Test de Steampunch : Lost Tombs – Certains caveaux ne doivent pas être ouverts

En lançant Steampunch : Lost Tombs, j’ai eu une drôle de sensation de déjà-vu. Oui, ça répond bien, oui, ça bouge vite, mais on est clairement dans le même moule que beaucoup d’autres petits jeux indés du même style. Difficile d’y trouver une vraie personnalité, et encore plus quand on sortait fraîchement d’un titre similaire.

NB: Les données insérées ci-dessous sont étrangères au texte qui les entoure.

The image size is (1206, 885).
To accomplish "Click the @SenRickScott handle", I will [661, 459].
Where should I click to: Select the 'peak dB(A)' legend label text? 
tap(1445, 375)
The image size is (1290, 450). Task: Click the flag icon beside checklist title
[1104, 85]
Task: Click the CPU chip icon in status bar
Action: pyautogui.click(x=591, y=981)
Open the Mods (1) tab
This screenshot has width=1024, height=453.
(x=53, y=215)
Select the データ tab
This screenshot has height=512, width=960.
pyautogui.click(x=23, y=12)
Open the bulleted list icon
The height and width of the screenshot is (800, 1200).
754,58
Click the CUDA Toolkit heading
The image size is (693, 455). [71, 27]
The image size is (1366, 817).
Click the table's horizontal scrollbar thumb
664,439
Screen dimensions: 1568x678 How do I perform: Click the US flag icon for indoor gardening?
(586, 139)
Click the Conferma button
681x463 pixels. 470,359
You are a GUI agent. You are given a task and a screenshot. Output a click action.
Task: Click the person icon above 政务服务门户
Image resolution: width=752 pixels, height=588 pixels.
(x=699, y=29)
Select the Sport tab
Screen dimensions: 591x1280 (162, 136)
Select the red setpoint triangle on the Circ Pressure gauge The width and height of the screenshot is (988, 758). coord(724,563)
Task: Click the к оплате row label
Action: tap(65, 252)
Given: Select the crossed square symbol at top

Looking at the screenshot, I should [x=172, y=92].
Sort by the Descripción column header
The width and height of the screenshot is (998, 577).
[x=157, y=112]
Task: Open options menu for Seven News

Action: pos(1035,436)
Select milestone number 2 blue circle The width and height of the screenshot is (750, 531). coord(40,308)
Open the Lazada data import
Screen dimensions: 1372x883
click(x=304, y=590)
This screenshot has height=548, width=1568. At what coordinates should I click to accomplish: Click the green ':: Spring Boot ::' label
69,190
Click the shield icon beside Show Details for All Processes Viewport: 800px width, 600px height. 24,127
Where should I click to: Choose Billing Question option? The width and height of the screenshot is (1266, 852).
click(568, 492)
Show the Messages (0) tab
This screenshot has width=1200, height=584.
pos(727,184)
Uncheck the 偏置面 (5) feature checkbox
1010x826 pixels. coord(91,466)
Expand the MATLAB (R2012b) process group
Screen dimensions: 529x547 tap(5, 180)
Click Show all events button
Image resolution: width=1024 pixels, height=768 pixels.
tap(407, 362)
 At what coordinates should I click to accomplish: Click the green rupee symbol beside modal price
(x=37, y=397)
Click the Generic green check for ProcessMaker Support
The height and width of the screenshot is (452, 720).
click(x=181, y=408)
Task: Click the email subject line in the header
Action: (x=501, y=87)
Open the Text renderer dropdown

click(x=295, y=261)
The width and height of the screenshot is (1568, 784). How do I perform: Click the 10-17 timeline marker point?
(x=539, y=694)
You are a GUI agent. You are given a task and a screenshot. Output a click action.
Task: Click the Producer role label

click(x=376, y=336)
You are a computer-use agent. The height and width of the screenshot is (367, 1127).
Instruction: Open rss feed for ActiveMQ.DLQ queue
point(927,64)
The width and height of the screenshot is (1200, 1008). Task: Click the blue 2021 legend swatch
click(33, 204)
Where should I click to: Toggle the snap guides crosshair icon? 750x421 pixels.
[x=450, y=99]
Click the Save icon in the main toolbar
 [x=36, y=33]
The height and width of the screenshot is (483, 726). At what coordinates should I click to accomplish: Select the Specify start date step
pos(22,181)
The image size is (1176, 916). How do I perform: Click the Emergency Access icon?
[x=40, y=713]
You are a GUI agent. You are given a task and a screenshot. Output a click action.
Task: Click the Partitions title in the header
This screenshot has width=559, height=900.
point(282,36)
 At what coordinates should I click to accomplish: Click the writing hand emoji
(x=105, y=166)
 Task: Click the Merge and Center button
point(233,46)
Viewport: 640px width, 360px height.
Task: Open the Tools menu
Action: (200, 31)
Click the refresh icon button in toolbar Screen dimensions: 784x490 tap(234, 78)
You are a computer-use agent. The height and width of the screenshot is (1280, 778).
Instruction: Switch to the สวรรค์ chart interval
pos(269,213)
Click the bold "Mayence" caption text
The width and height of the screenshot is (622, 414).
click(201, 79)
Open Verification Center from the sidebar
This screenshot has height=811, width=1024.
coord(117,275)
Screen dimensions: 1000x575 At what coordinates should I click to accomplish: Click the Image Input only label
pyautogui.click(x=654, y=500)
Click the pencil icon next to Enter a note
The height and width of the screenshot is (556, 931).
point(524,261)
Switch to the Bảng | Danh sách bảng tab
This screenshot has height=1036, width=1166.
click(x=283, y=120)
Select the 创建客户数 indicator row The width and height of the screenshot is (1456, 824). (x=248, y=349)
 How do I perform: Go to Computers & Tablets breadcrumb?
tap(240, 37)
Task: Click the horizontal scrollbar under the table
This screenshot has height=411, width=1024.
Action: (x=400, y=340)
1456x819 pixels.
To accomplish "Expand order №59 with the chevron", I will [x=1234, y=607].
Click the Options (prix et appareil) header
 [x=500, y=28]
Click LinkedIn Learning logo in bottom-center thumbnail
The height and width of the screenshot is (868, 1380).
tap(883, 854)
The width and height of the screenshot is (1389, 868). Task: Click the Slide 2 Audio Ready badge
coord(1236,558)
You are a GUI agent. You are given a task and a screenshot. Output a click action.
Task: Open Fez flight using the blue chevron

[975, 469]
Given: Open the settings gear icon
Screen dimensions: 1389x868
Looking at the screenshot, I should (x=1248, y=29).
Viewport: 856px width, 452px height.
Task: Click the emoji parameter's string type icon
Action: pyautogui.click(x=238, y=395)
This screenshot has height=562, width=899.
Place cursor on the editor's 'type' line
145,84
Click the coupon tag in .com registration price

Le jeu repose sur un dash multi-directions qui permet de traverser des niveaux remplis de pièges et d’ennemis. C’est efficace, ça marche, mais ça ne surprend jamais. Chaque salle se boucle en quelques secondes, et j’ai rapidement eu l’impression d’avancer en pilote automatique. Le plaisir est là sur les premières minutes, mais il s’érode dès qu’on réalise que tout tourne autour de la même mécanique, sans vraie montée en puissance.

Visuellement, c’est propre mais basique. Les environnements changent de décor certes, on passe d’un tombeau, aux ruines en traversant le désert, mais rien ne reste vraiment en mémoire. Tout est fonctionnel, sans éclat. J’avais envie d’être surpris par une mécanique inattendue, un boss original, ou même une mise en scène, mais le jeu se contente du minimum syndical.

Au final, Steampunch: Lost Tombs n’est pas un mauvais jeu. Ça fait le job : tu bouges, tu frappes, tu termines ton niveau. Mais c’est un jeu qu’on oublie presque aussi vite qu’on l’a fini. Sympa pour une pause rapide, pas plus, mais oubliable surtout.